Book and Film, Lifestyle

Lahore, the Lorax & the Lockdown

On November 22, 2019 I was already wearing a face mask, so my brother, and so was my mom. We weren’t struck by Covid-19 yet. The issue was we couldn’t breathe due to the smog. The air pollution was so extreme that we were breathing burning smoke with a sooty odor. Schools were being scheduled to shut down for a few days. It was a lockdown similar to the one experienced now. The similarity was uncanny and horrifying but somehow worse because we couldn’t breathe. The air was acidic and suffocating.

Taken on Jan 05, 2020

That time I seriously considered moving to another city. It was dreadful, there really was a fuming suffocation and it was intolerable. The problem was that it was not restricted to one city. The entire northern Indian subcontinent stretching both the west and east Punjab up until New Delhi was under these insidious smokes. Circumstances in India were as bad. The situation was so dire that oxygen bars were opened up as a shrewd method to cash in on the air pollution.

Dr. Suess’ The Lorax (2012) Not just a children’s education book anymore. The book’s story is a devastating reality, the trees are all felled and oxygen is actually being sold.

This sadistic business reminded me of Mr O’Hare in Dr. Suess’ The Lorax. The similarity was horrifyingly uncanny. It was as if Dr. Seuss had written the Lorax to exactly prophesize the plight of the northern Indian industrial zones in 2019. The problem was the Lorax hadn’t come to warn the disastrous effects of the urbanization of the once dense forests filled with black buck deer, gharials roaming around the river banks and magnificent imperial Mughal gardens. The Pakistani Prime Minister Imran Khan made climate change combat a salient feature on his agenda and did initiate a 10 billion tree plantation, but felled trees don’t grow overnight. The Lorax’s warnings were too late.
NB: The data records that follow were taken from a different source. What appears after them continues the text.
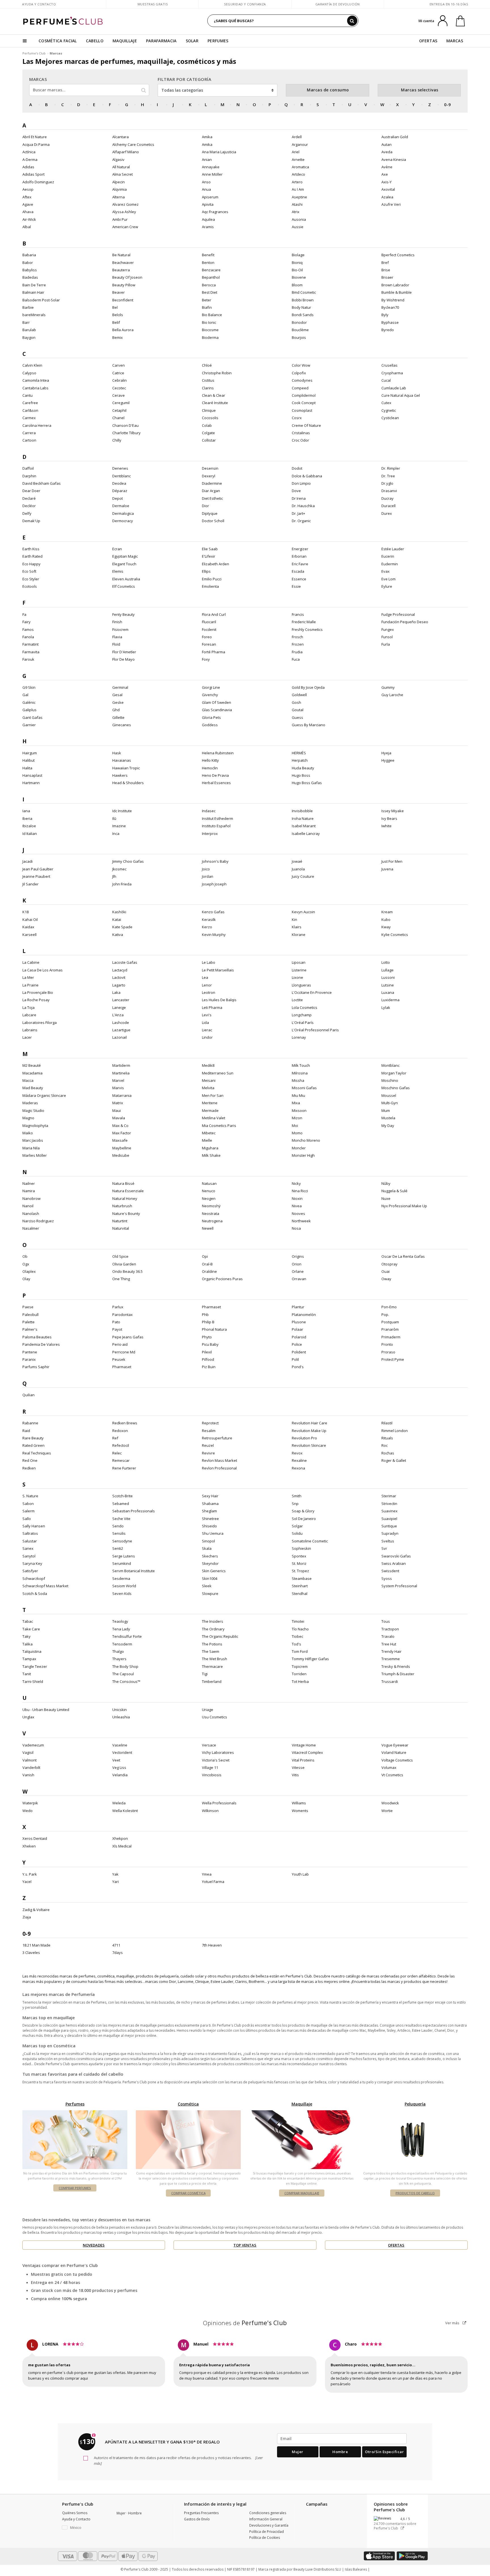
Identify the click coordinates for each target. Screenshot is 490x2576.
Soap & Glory (303, 1510)
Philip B (208, 1321)
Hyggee (387, 760)
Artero (297, 181)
Taken on May 14, 2020, still not in the safe zone but a big drop nonetheless in air pollution.

Just several weeks later Mother Nature seemed to have taken on a vicious rejuvenation of its own. The coronavirus spread rapidly, industries stopped, day to day transportation came to a standstill. Slowly but surely the air started to clean under the total lockdown. The air quality sharply improved so much so that the peaks of the Himalayas were visible from the Indian city of Saharanpur as air quality index dipped to below 50, which were before clouded by the air pollution for 30 years (Times of India 1 May 2020).

Recently the air quality improved even further with the continuation of the lockdown. With all economic activities to a standstill, the poverty stricken daily wagers are hungry but are breathing clean air. It now comes as a question to the governments whether they starve the massive labourer populations with economic shutdown but give them fresh air in the process or lift the lockdown only to suffocate them in the poisonous industrial vapours.

Taken 2 weeks later on May 27, 2020. The dip is from 310aqi to 67 aqi, a staggering difference!

The governments of both India and Pakistan must take the spread of the coronavirus as a warning from the Lorax that the plantation of trees is indispensable, it is not an option, it is a must. If there is to be a border then in place of a barbed wire fence both must build a fence of pollution clearing trees (Gingko biloba) before its too late, instead of being at loggerheads with each other over disputed areas. Our lives depend on it.